__SOURCE EXTRACT__

· · · · ·

425

Filed by: Kraft Foods Group, Inc.

Pursuant to Rule 425 under the Securities Act of 1933

and deemed filed pursuant to Rule 14a-12

of the Securities Exchange Act of 1934

Subject Company: Kraft Foods Group, Inc.

Commission File No.: 001-35491

The following is the text of Q&As made available to Kraft Goods Group, Inc. employees on June 2, 2015

Q1. How will the special dividend be treated for the Kraft stock in my 401(k) plan?

 

A. In the US, the $16.50 dividend will be reinvested in the Kraft Foods Group Stock Fund (which will become the Kraft Heinz Stock Fund) into additional units of stock. Participants will not be permitted to elect to receive this dividend as a cash distribution.

 

A2. For the Canadian savings plans (Optional Pension Plan, Employee Savings Plan, Defined Contribution Pension Plan, Group Registered Retirement Savings Plan) all Kraft stock dividends are reinvested in additional units of stock. None are paid in cash.

· · · · ·

__PROVIDED DATA__
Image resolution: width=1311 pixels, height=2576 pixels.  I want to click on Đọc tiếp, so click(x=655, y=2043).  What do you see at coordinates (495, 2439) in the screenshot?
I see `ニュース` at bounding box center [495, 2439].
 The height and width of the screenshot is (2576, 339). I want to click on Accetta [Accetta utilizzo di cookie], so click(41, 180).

· · · · ·

__GIVEN EXERCISE 1__
Reproduce the passage of the Kraft dividend filing that begins at the words "A2. For the" and stops after the words "paid in cash.".
__GIVEN EXERCISE 2__
Carry the Kraft dividend filing forward from its final sentence, writing the text that would follow.

__FINAL ANSWER 1__
A2. For the Canadian savings plans (Optional Pension Plan, Employee Savings Plan, Defined Contribution Pension Plan, Group Registered Retirement Savings Plan) all Kraft stock dividends are reinvested in additional units of stock. None are paid in cash.

__FINAL ANSWER 2__
Q2. Where do we plan to trade the Kraft Heinz Company stock after closing?

 

A. The Kraft Heinz Company stock will trade on NASDAQ under the symbol “KHC.”

Q3. Since the merger has to be approved by shareholders, what is the process for determining shareholder approval?

 

A. We began mailing the Proxy Statement to shareholders on June 2, 2015. The Proxy Statement provides important details about the merger, the special shareholders meeting and instructions on how shareholders can vote on whether or not to approve the merger agreement, among other matters. The special shareholders meeting will be held on July 1, 2015, and the results of the vote will be announced shortly after the meeting. In addition to shareholder approval of the merger agreement, we must also obtain antitrust clearance in both the U.S. and Canada prior to closing the transaction.

Q4. How does Heinz feel about Integrated Lean Six Sigma? My plant has spent a lot of time and energy on this program. Is it going to be kept going after the merger or will it stop all together?

 

A. The integration team is looking at aspects of both businesses, including our Integrated Lean Six Sigma program. The integration team’s focus is on data collection to ensure a seamless transition on day one, as well as inform longer-term structure and value-creation opportunities. At this point, it’s too early to speculate on the specifics of future strategies.

Q5. Is the special shareholder meeting and vote the same as the closing date?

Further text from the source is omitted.